Jason Blake, a stay-at-home dad, is bringing up two boys, Bill and Thom, with his partner. Here he questions the impact violent game-playing may be having on his kids…
Our house is like a war zone. No, really. The place is an arsenal. The question is, am I helping to raise a misfit or gangster? Is it okay to allow them to engage in violent fantasy play?
Swords and bows and arrows are the latest must-have, along with Nerf guns, plastic spears, war hammers and Viking helmets. If my eldest came back from the shops with an anti-aircraft missile, I wouldn’t be in the least surprised.
Even when I used to run around with a pair of cap-firing revolvers on my hip, debate raged among parents, educators, and child health experts on this whether playing with toy guns and swords encourages present or future behaviour.
Does it pre-dispose children toward violent confrontation? Or is gunplay and the like it a healthy outlet for natural aggression that also helps a child come to terms with aggression in the world?
No one has an answer it seems. With no definitive advice on whether children should be allowed to engage in violent fantasy play, parents have to play it by ear. Some parents I know absolutely prohibit violent play and claim great success.
All I can do is I salute their watchfulness because I’ve observed my boys make a gun out of pretty much anything that comes to hand: a banana; a rolled up newspaper; a bicycle pump. My eldest once chewed a chocolate chip cookie into a rough shape of a gun and started “shooting” his friends with it.
Anything that inspires that level of invention should be encouraged I figured, so together we embarked on a kind of military history course.
We learned about the Egyptians, the Romans, and the Vikings. Now he is infatuated with medieval knights to the point where I’ve had to make a complete suit of armour out of cardboard tubes from a carpet warehouse and 20 meters of aluminium foil.

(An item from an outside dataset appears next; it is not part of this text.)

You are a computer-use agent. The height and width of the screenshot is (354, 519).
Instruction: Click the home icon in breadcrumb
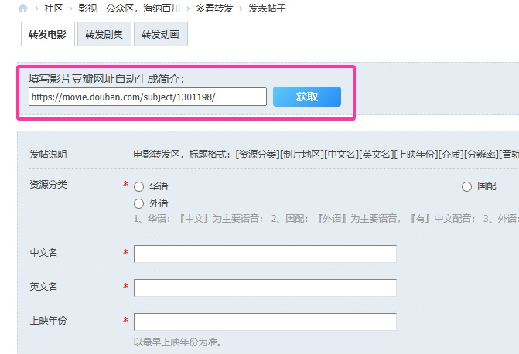[22, 9]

He’s quite a sight at times, but, as I explain to curious onlookers in the park, he’s not only mad for swords and fighting but also completely immersed in the world of chivalry. The weapons are only props, a bunch of keys to a plethora of stories and legends.
In turn, all this is helping him develop a keen sense of justice. He’s pulling books off the library shelf I thought would be beyond him. And by externalising the good guys and the bad guys, they are getting to grips with the internal struggles we’ve all faced between our better and darker angels.
Would I be as comfortable with all this if he was toting a plastic machine gun? Possibly not, but I think with guidance, any child’s fantasy play be it Roman or cowboy, or 31st century futuristic, can be channelled positively.
In the end, it all depends who you’re shooting at and why, not what you’re shooting with.